Oaked versus Unoaked (or Naked)

Monday, December 21, 2009

There's been a war brewing within the wine industry for the past decade, if not longer, and that's on the issue of oaked wines, with more focus on white wines than red wines.


The use of oak has been a standard in winemaking for centuries, with wine being either fermented in oak barrels or age in them.  Robert Mondavi did much to teach American winemakers about the use of oak during the 60s and 70s.  Oak, whether American or French, has been the mainstay for the construction of much wine barrels, and even when wine hasn't been fermented and aged in oak barrels, there has been the use of oak chips and staves to impart the ‘beauty' of oak.

If you noticed, I used quotes when talking about the beauty of oak, because it's not that it's a bad thing, but many people do go too damned far with it.  Not all of us like a Chardonnay that is very buttery, nor do many of us like a wine that has too much spice in it; another characteristic of oak.

Oak, and any wood for that matter, can affect the color, texture, tannin level, aroma and ultimately the taste of wine.  Oak, in moderation, can bring about some very masterful results in wine, but done too much, and it can turn off some palates, including my own.
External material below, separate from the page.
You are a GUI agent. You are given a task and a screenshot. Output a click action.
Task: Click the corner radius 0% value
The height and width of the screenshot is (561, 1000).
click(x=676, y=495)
With oak barrels, it imparts character to the wine, while allowing just a little bit of oxygen to enter, affecting the taste.  Note that this is not enough oxygen to turn the wine bad, but enough to speed up the aging process.  You usually can tell a white wine that has had thorough [as well as extended] time in oak due to a stronger brown-yellow color.  Also, depending upon their level of 'toastyness,' the barrels can also impart that to the wine as well.  French and American oaks are the most used, but others use Slovenian and Russian oak.

In many cases, the oak will impart flavors which overpower that of the wine itself, so that you don't taste the fruits, but the wood.


"I want my fruit!"  

This could be said for most of the folks that love a fruit forward wine, whether the fruit is exotic, citrus, or everyday (apple, peach, plum, strawberry; you get the idea).  Unoaked wines give you a cleaner, lighter, and crisper taste.  There is nothing like having a great and robust Pinot Grigio/Gris, a clean Chardonnay or a mouth-watering Sauvignon Blanc; a slamming Viognier isn't bad either.
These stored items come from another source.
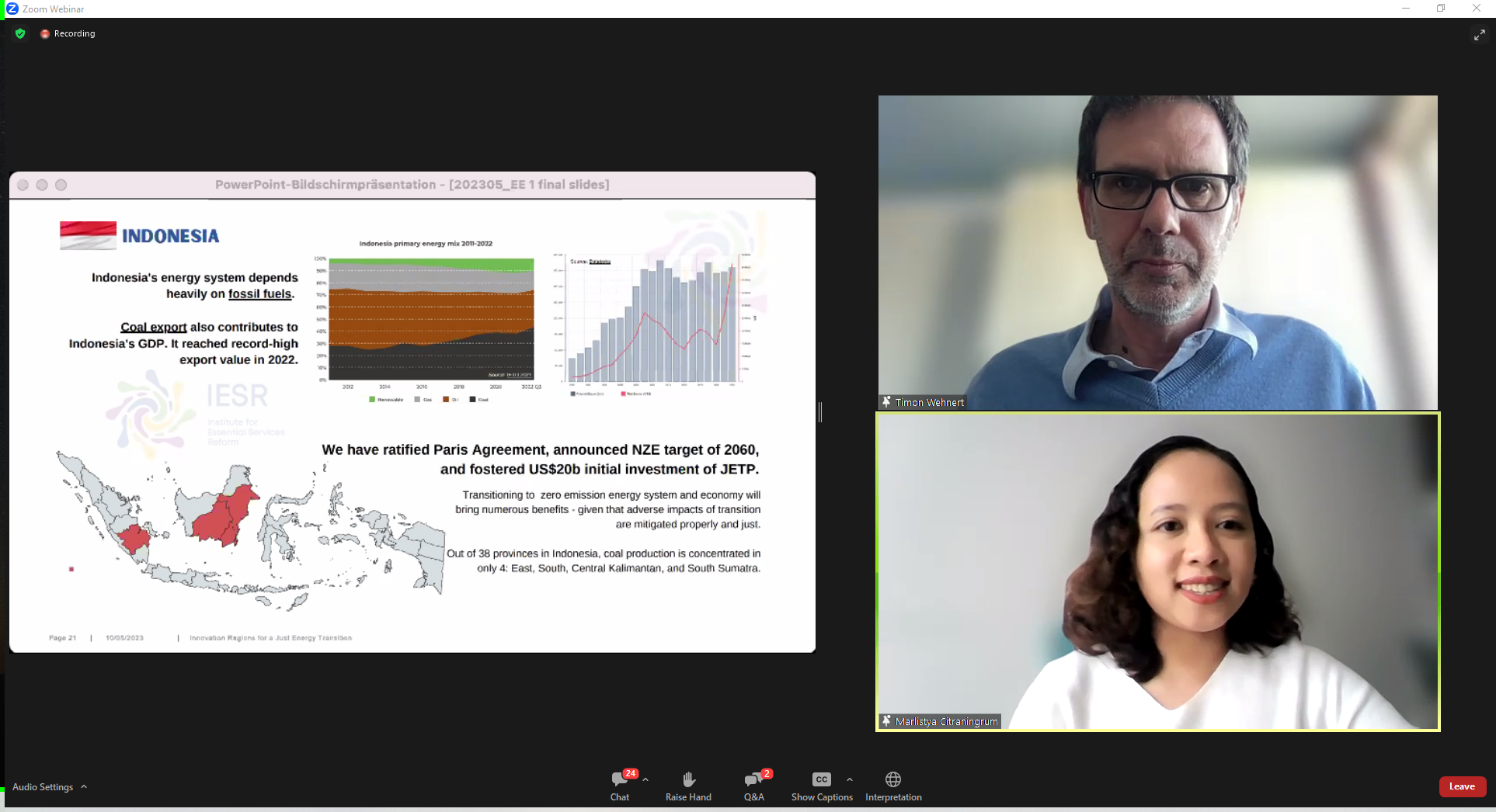
Task: Click the Zoom Webinar app icon in title bar
Action: (12, 9)
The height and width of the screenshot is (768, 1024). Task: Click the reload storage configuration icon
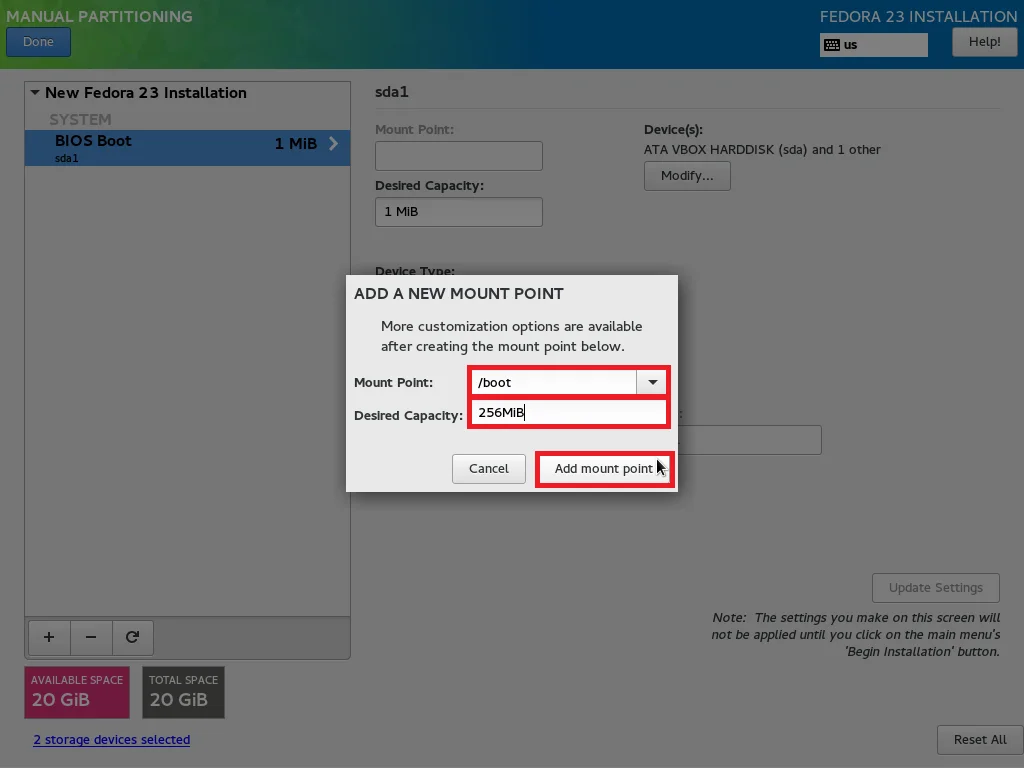[132, 637]
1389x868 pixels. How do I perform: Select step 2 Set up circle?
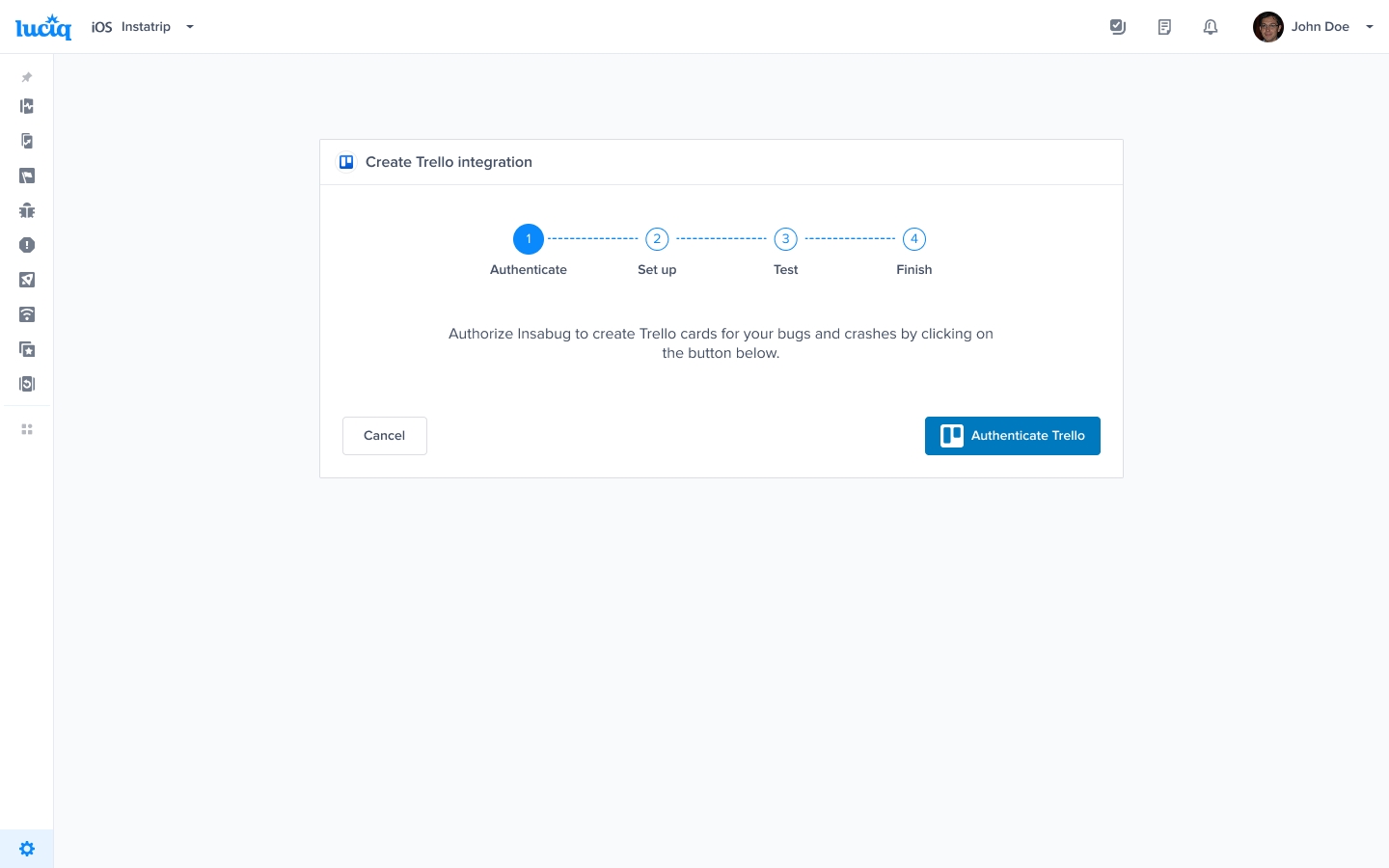click(x=657, y=239)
Unoaked wines are usually fermented and aged in stainless steel tanks or lined concrete vats, though sometimes they might be briefly put into oak barrels.  With this technique, none of the wine's true flavor is affected by wood.


Ultimately, there really is no conclusion over which is better; it all depends on the palate of the drinker.  Most of the chardonnays that I have ever consumed use oak in the process; I am quite sure that Kendall Jackson Grand Reserve Chardonnay and Beringer Napa Valley Chardonnay use it.  However, the Lapis Luna Chardonnay that I am loving right now.  I would say that you should try both and make your own decision.

Next up – sulfites!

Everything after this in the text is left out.